Scaled from a prototype in a room to a 15-person team closing mid-six-figure enterprise contracts. I set the hiring bar, built the eng culture, ran the GTM motion, learned to translate deep technical roadmaps into language that boards and enterprise buyers actually cared about. Exited through a strategic acquisition that validated the architecture and the bet. Four years of the hardest, most useful education I've ever had.
2015 - Present
Where it all started. Taught myself to break things — reverse engineering binaries, writing exploit chains, finding zero-days in systems built by the best engineers in the world. Reported vulnerabilities across Google, Apple, Meta, Microsoft, Amazon, and Uber. Known in the security community as "xedro". This wasn't a career move — it was an obsession with understanding how things fail. That attacker's instinct — assume everything is broken until proven otherwise — became the foundation for every single thing I've done since.

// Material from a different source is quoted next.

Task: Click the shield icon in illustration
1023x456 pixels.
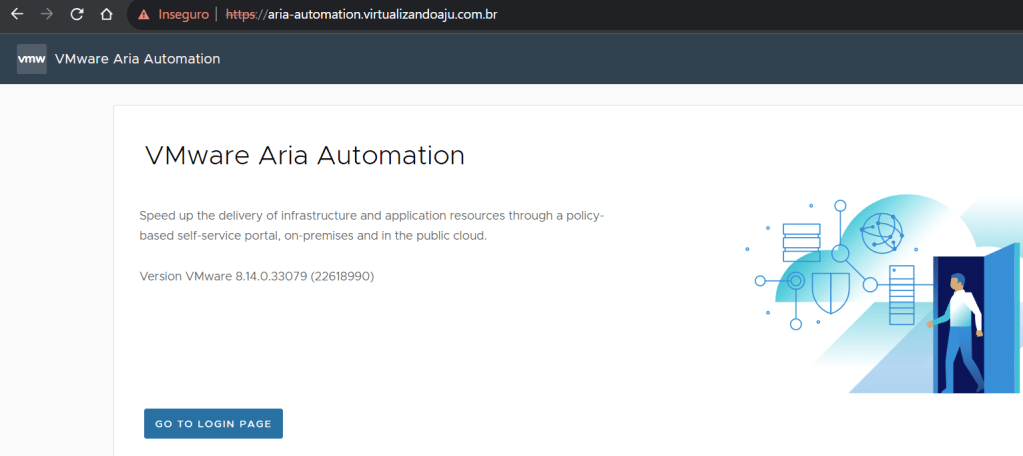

My GitHub contribution graph reflects that I still ship code regularly, even as my work has shifted deeper into leadership and talent.
What I Work On
Glide is my main build — a career intelligence platform powered by custom-trained models, not off-the-shelf APIs. The system runs on a heterogeneous model ensemble: domain-specific transformers trained on 4.2B tokens of career data, a heterogeneous graph neural network for relational matching across a knowledge graph of 82M+ companies and 230M+ jobs, custom contrastive embedding models for career-domain semantic search, and RLHF-aligned generative models for synthesis tasks. 444k+ users, 94% match accuracy, 81% interview success rate, $554M+ in total salary value delivered across 36.9k+ placements — with users averaging a 30% salary increase and offers closing in 16 days. Read more about why I’m building it →
On the research side, I focus on making custom models reliable in production — not just on benchmarks:
- Domain-specific pretraining — continual pretraining and full-parameter fine-tuning where LoRA hits its ceiling
- Graph neural networks — heterogeneous GNNs for relational reasoning over career knowledge graphs
- Preference optimization — GRPO-based alignment that eliminates reward models while reducing reward hacking
- Efficient serving — speculative decoding, quantized encoders, drift-aware retraining pipelines
I also advise companies on technical hiring strategy and building leadership teams that can execute on ambitious roadmaps.
How I Think
I start with one question: what’s actually happening here? Not what should be happening, not what the docs say — what’s actually going on in the system.
This applies equally to debugging a training run, evaluating a candidate, or designing a model architecture. Break it into testable pieces. Watch how the parts interact over time. Trust data over narratives. Optimize for resilience, not elegance.
The most interesting problems sit at the edges between domains — where custom model training meets human judgment, where research becomes deployed infrastructure, where individual decisions quietly shape organizational outcomes.
”No man ever steps in the same river twice, for it is not the same river and he is not the same man.”
— Heraclitus
The most interesting work lives in overlaps that don’t fit neatly on a résumé. My path from security research to startup to recruiting to ML wasn’t planned — each phase just built skills that compounded on the last. I follow the questions that hold my attention, especially at the boundary between people and systems, and let the labels catch up later.